======== Dataset excerpts

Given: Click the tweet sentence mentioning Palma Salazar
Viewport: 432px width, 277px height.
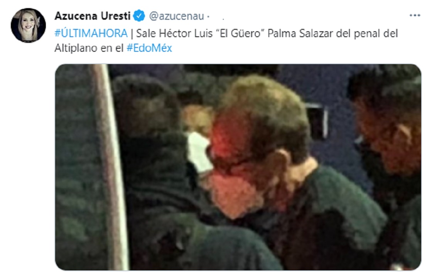Looking at the screenshot, I should click(x=226, y=41).
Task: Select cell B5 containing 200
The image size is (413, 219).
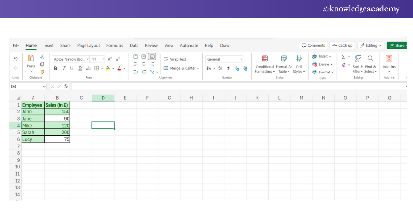Action: (x=57, y=132)
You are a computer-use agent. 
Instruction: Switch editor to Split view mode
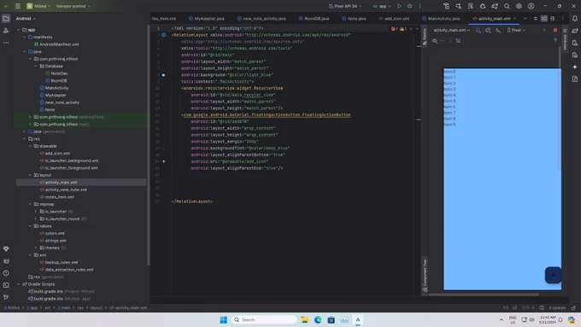[x=543, y=19]
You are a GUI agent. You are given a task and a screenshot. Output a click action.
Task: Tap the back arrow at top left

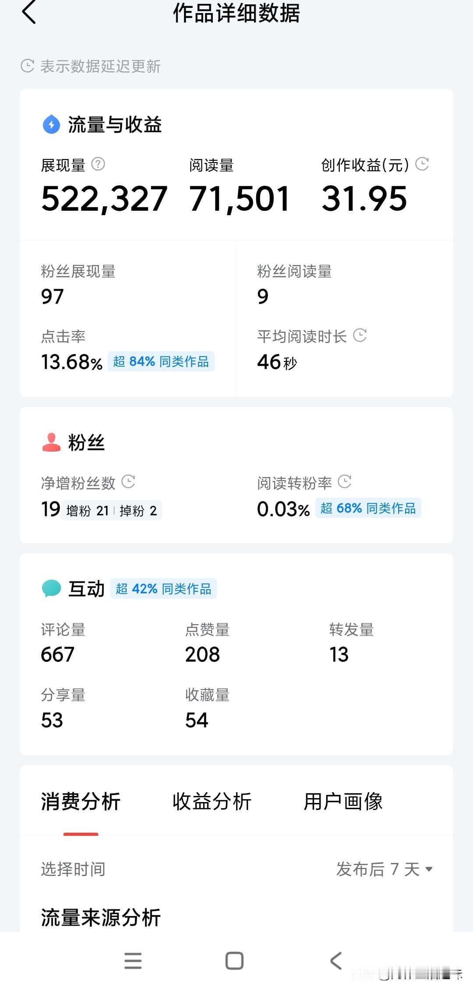point(29,12)
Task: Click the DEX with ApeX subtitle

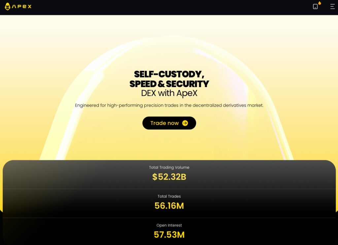Action: (x=169, y=93)
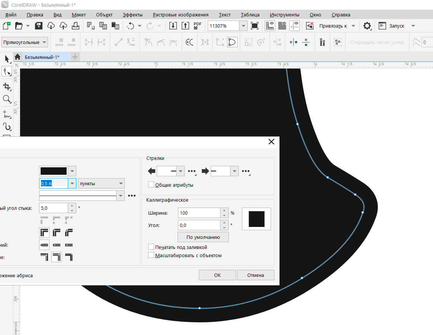Open the Эффекты menu
433x335 pixels.
click(133, 15)
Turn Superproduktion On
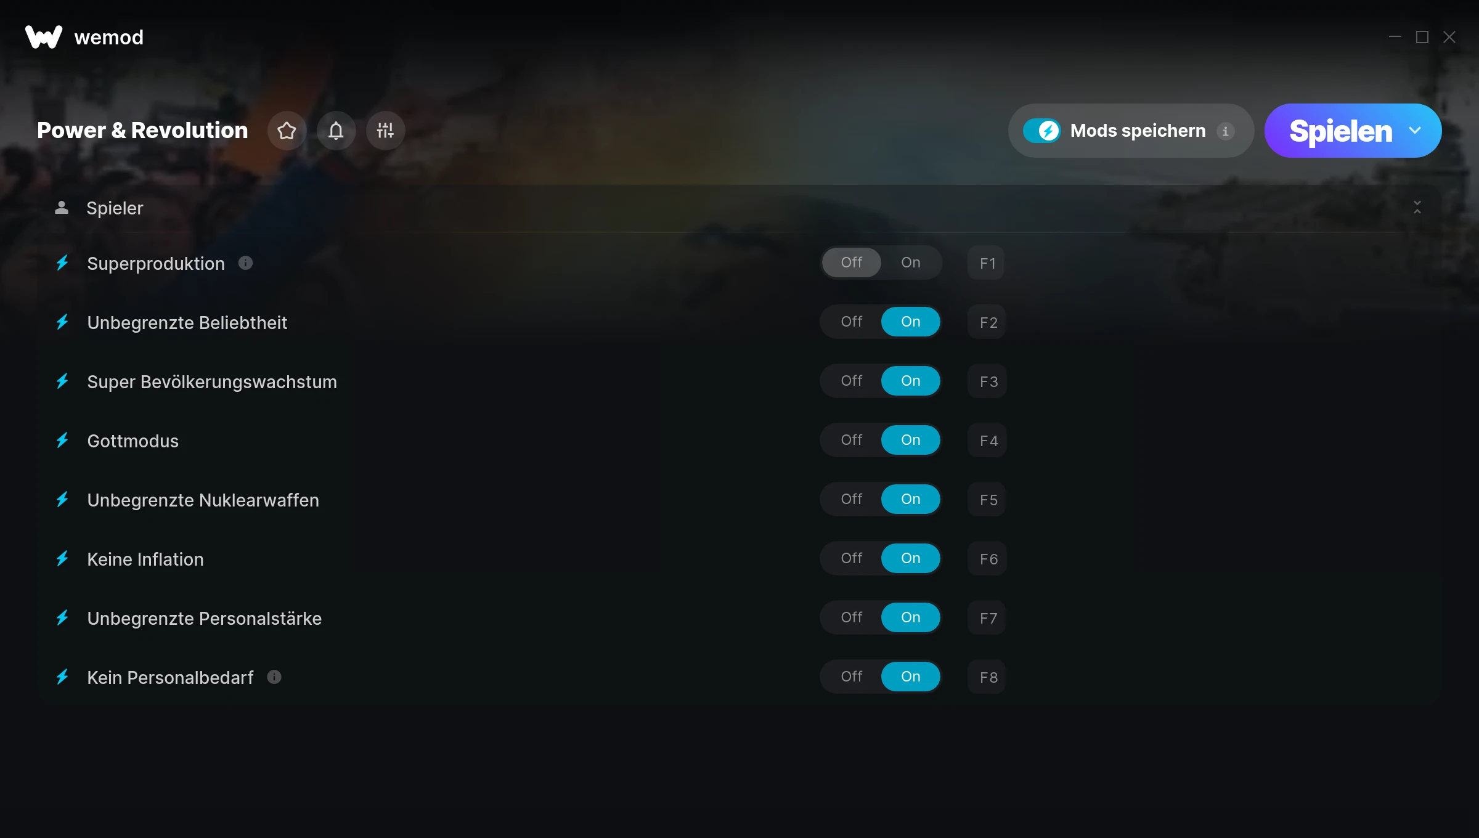 [x=910, y=262]
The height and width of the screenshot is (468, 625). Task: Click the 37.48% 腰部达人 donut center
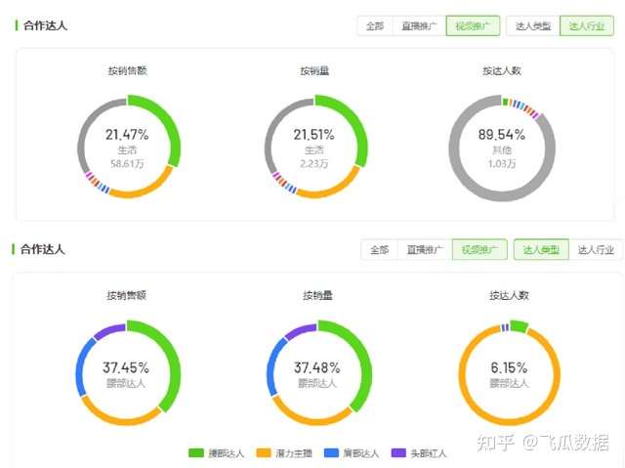pos(318,373)
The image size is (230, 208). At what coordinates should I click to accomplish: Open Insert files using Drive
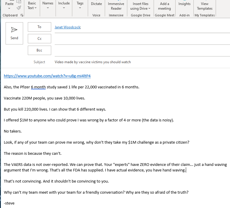pyautogui.click(x=140, y=6)
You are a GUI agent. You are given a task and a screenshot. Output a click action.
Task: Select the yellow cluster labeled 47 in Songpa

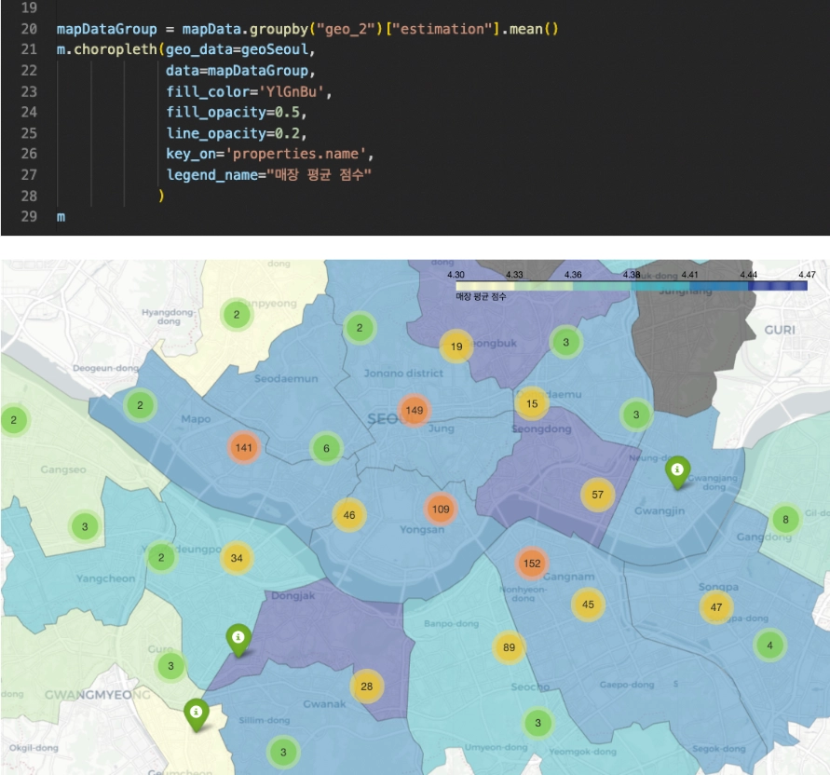716,607
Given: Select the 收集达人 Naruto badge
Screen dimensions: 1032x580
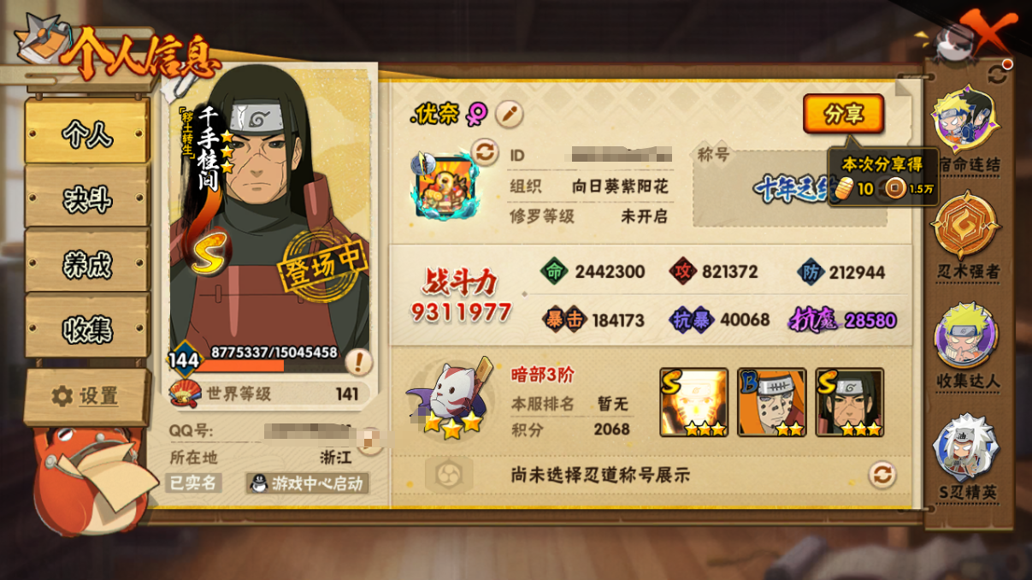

================

How to complete this task: Leaving the images out, print the records above exactly.

Output of the exercise:
Given: Click the tweet sentence mentioning Palma Salazar
Viewport: 432px width, 277px height.
Looking at the screenshot, I should click(x=226, y=41).
Task: Select cell B5 containing 200
The image size is (413, 219).
Action: (x=57, y=132)
You are a computer-use agent. 
Instruction: Switch editor to Split view mode
[x=543, y=19]
You are a GUI agent. You are given a task and a screenshot. Output a click action.
Task: Tap the back arrow at top left

point(29,12)
Task: Click the DEX with ApeX subtitle

Action: (x=169, y=93)
Open the Эффекты menu
433x335 pixels.
click(133, 15)
Turn Superproduktion On
 [x=910, y=262]
The height and width of the screenshot is (468, 625). Task: Click the 37.48% 腰部达人 donut center
pos(318,373)
The image size is (230, 208). At what coordinates should I click to accomplish: Open Insert files using Drive
pyautogui.click(x=140, y=6)
You are a GUI agent. You are given a task and a screenshot. Output a click action.
Task: Select the yellow cluster labeled 47 in Songpa

716,607
Given: Select the 收集达人 Naruto badge
Screen dimensions: 1032x580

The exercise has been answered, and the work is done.